Вернувшись в гостиную, я налил себе щедрую порцию итальянского вермута с содовой и бросил в него кусочек льда из холодильника. Взял сигарету из севрского ящичка на золоченых ножках. А потом мягко опустился в глубокое кресло и дал чувству времени замереть в плавном волнообразном движении, которое, казалось, пронизало меня всего подобно вздоху. День был жаркий. В открытые окна струилось далекое прерывистое жужжание Лондона. Голова моя была пуста, руки и ноги отяжелели в приятной истоме. Прошло много времени, прежде чем я потянулся за своими рукописями и начал их сортировать и просматривать. Мысль о Сэди и о недавней суете была уже далеко. Вот она сжалась в булавочную головку и пропала. Я вытянул ноги, собрав в складки чудесный полосатый казахский ковер, золотисто-желтый с полуночно-синим. Если бы я мог в эту минуту уснуть, мой сон был бы неомраченным отдыхом и покоем. Но я не спал и скоро перестал перебирать написанные от руки и на машинке страницы. Я дал им соскользнуть на пол.

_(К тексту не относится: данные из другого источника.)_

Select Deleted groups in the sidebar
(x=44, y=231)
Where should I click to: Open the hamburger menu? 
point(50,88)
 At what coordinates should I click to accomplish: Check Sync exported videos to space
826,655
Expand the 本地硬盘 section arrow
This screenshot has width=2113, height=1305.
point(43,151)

Прошло еще сколько-то времени, и взгляд мой бродил по низкой белой книжной полке в другом конце комнаты. На ней были расставлены фигурки из дрезденского и вустерского фарфора. Я разглядел их, одну за другой, потом стал медленно скользить глазами обратно вдоль верхнего ряда книг. И вдруг я весь сжался и вскочил, словно от удара, а исписанные листы разлетелись во все стороны. Одним прыжком я очутился у полки. Да, в самой ее середине стоял экземпляр «Молчальника». Я не видел этой книги много лет. На ней даже сохранилась суперобложка. Я глядел на нее с отвращением и не мог наглядеться. Потом вытащил ее, мысленно твердя, что глупо так волноваться от новой встречи с этим ничтожным творением; и, крепко держа книгу в руке, я вдруг почувствовал, что отвращение к ней сменяется теплым, покровительственным чувством… и любопытством. Я уселся по-турецки на полу возле шкафа и раскрыл ее.
Всегда бывает странно читать после долгого перерыва то, что сам написал. Как правило, такое чтение захватывает. Я листал страницы этого своеобразного дневника, и мне казалось, что годы, отделявшие меня от времени его создания, придали ему какую-то самостоятельную жизнь. Все равно как при встрече со взрослым человеком, которого знал ребенком. Не то чтобы книга мне теперь больше нравилась, просто она отделилась от меня; и я подумал, что теперь наконец я, может быть, смогу с ней помириться. Я стал читать наудачу.
ТАМАРУС. Но идеи подобны деньгам. В обращении должна быть какая-то общепринятая монета. Концепции, применяемые для общения, оправдывают их успех.
АННАНДАЙН. Так можно сказать, что рассказ правдив, если достаточное число людей в него верит.
ТАМАРУС. Этого я, конечно, не имел в виду. Если я прибегаю к аналогии или придумываю концепцию, проверка успеха состоит частично в том, удалось ли мне таким способом привлечь внимание к реальным вещам. Любую концепцию можно извратить. Любая фраза может выражать ложь. Но самые слова не лгут. Концепция может быть не всеобъемлющей, но она не введет в заблуждение, если, употребляя ее, я это оговорю.
АННАНДАЙН. Да, это и есть высокопарная ложь. Произноси лучшую полуправду, какую знаешь, и называй ее ложью, но все же держись за нее. Она останется жить и тогда, когда твои оговорки будут забыты, даже самим тобой.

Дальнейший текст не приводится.